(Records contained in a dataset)
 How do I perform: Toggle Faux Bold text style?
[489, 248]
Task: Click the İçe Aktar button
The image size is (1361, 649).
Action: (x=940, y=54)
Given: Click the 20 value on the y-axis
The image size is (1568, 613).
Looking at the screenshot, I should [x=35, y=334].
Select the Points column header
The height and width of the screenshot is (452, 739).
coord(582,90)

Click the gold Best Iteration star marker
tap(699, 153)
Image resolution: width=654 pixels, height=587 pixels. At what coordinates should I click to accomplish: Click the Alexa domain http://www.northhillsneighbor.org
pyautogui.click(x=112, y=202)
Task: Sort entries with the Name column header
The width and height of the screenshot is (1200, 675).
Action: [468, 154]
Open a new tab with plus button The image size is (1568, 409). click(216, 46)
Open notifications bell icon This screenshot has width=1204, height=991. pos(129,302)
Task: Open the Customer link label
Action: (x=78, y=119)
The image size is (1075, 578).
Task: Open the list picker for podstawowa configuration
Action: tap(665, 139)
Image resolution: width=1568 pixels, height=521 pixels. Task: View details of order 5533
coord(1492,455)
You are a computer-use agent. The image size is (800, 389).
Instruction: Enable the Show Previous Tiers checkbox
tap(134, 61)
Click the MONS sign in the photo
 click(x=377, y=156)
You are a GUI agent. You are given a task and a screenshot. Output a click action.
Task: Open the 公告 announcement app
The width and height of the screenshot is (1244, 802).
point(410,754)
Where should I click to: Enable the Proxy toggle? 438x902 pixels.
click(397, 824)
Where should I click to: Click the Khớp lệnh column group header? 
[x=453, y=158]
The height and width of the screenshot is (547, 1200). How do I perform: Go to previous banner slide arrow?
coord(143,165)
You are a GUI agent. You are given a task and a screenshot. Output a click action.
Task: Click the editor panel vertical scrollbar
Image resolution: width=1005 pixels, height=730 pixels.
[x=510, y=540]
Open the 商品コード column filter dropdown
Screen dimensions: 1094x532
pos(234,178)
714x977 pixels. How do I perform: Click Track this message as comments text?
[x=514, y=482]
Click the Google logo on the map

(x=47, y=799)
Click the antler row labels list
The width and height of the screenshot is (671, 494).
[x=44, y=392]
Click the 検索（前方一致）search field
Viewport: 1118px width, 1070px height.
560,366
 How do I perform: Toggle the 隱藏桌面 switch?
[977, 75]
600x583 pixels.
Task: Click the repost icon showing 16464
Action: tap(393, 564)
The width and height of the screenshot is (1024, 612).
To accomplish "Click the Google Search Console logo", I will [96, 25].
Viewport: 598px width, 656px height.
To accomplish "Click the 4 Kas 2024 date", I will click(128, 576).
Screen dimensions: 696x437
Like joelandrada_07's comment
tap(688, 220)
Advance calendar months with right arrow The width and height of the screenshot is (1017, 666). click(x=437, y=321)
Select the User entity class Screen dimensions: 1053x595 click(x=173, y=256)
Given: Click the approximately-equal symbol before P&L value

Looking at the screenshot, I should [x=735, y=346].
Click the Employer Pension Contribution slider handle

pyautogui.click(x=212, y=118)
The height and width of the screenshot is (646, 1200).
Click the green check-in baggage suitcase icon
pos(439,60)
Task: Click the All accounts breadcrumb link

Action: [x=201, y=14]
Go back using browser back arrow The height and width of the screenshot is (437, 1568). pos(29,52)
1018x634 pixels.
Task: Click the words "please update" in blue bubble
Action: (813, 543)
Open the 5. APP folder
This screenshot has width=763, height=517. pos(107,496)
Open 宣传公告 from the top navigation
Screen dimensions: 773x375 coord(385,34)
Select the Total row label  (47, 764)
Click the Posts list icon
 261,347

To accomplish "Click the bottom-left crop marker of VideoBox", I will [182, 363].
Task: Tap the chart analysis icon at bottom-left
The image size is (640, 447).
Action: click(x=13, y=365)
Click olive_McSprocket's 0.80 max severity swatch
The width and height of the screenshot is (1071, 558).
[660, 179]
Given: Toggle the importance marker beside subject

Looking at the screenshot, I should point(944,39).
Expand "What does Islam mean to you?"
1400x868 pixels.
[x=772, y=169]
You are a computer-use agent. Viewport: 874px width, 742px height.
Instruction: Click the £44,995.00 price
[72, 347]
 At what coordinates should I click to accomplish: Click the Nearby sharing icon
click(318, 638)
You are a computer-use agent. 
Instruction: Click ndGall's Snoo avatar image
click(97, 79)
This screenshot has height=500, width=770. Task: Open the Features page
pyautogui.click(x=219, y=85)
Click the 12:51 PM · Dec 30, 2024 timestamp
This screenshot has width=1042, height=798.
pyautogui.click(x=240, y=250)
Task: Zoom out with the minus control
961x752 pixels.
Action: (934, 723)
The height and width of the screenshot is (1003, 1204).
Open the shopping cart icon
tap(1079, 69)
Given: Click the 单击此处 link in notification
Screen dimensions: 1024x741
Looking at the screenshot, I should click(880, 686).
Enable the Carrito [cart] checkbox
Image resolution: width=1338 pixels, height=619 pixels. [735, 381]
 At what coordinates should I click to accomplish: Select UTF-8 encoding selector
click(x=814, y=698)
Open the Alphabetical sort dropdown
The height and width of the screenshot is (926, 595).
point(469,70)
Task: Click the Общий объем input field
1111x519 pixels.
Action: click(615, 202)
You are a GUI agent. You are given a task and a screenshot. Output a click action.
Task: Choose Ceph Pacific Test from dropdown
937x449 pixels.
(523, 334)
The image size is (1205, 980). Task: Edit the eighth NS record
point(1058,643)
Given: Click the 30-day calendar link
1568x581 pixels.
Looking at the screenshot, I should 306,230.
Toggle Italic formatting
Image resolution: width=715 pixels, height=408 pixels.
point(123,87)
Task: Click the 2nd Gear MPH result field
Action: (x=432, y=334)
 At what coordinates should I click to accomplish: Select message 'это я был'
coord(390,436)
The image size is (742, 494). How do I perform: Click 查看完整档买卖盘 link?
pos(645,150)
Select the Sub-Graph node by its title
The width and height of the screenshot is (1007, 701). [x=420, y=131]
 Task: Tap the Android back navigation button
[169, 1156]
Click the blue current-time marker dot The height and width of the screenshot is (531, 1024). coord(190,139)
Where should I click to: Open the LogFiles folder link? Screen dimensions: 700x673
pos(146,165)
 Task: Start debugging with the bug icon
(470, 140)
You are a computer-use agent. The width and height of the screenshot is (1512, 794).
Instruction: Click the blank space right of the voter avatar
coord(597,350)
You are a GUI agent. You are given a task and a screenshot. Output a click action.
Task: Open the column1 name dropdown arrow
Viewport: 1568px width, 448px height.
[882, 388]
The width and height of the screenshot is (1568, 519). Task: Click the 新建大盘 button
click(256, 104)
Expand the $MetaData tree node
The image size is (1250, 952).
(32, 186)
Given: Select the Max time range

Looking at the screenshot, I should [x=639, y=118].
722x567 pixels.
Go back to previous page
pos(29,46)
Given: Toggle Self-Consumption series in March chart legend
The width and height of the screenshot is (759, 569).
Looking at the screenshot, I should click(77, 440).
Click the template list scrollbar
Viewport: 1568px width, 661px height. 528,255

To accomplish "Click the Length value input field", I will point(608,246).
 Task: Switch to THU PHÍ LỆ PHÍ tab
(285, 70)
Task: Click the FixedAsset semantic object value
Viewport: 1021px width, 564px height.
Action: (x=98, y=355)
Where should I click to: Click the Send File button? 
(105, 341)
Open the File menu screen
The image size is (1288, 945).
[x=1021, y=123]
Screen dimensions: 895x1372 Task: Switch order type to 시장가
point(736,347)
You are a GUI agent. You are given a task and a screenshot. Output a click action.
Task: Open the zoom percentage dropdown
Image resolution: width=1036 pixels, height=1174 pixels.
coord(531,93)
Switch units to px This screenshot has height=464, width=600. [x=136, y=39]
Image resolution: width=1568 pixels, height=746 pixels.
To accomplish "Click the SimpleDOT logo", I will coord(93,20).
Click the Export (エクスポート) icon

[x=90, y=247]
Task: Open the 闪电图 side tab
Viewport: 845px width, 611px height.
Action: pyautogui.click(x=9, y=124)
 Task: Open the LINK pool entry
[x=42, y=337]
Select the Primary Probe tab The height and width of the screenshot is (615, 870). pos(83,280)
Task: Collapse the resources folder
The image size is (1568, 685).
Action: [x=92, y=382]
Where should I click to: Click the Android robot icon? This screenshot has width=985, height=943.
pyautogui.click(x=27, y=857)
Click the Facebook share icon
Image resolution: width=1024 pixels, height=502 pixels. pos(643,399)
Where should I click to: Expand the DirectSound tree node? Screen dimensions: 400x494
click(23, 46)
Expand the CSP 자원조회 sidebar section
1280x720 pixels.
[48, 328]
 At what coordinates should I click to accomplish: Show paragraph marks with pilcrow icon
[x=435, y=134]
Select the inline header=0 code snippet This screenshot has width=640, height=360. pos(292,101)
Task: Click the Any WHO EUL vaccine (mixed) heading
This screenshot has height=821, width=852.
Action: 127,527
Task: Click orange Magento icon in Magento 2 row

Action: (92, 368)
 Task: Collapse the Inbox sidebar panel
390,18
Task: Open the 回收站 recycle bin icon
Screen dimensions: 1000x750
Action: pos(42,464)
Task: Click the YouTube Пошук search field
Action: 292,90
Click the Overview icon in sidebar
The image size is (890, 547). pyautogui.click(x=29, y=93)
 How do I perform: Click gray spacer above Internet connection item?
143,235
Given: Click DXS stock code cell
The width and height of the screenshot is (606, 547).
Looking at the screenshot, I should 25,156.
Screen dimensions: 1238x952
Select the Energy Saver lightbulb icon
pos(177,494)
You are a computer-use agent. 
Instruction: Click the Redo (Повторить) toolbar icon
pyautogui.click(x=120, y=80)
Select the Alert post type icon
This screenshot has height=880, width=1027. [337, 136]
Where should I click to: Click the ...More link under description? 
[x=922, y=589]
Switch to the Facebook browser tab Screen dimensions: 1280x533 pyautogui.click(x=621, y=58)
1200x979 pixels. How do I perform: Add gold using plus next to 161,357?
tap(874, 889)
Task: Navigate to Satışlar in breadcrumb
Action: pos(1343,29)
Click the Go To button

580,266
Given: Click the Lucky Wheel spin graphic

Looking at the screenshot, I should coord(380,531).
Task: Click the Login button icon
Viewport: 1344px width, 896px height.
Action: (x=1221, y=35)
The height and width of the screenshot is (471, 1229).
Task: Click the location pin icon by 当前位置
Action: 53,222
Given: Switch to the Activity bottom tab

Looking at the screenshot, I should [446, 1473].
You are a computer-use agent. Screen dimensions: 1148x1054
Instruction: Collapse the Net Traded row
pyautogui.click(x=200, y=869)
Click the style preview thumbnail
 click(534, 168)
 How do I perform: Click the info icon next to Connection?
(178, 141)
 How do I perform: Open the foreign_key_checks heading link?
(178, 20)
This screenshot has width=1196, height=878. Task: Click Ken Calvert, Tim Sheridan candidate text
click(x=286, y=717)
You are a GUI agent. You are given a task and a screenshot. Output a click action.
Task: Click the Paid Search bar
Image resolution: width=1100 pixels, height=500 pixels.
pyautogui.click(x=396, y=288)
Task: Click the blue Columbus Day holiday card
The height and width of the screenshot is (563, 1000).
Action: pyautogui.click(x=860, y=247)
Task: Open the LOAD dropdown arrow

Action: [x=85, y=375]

### [How to complete this task]
Starting with the first line of the records above, give back each line exactly until the line with "Task: Open the 公告 announcement app" has been given as well.

### [Response]
 How do I perform: Toggle Faux Bold text style?
[489, 248]
Task: Click the İçe Aktar button
The image size is (1361, 649).
Action: (x=940, y=54)
Given: Click the 20 value on the y-axis
The image size is (1568, 613).
Looking at the screenshot, I should [x=35, y=334].
Select the Points column header
The height and width of the screenshot is (452, 739).
coord(582,90)

Click the gold Best Iteration star marker
tap(699, 153)
Image resolution: width=654 pixels, height=587 pixels. At what coordinates should I click to accomplish: Click the Alexa domain http://www.northhillsneighbor.org
pyautogui.click(x=112, y=202)
Task: Sort entries with the Name column header
The width and height of the screenshot is (1200, 675).
Action: [468, 154]
Open a new tab with plus button The image size is (1568, 409). click(216, 46)
Open notifications bell icon This screenshot has width=1204, height=991. pos(129,302)
Task: Open the Customer link label
Action: (x=78, y=119)
The image size is (1075, 578).
Task: Open the list picker for podstawowa configuration
Action: tap(665, 139)
Image resolution: width=1568 pixels, height=521 pixels. Task: View details of order 5533
coord(1492,455)
You are a computer-use agent. The image size is (800, 389).
Instruction: Enable the Show Previous Tiers checkbox
tap(134, 61)
Click the MONS sign in the photo
 click(x=377, y=156)
You are a GUI agent. You are given a task and a screenshot. Output a click action.
Task: Open the 公告 announcement app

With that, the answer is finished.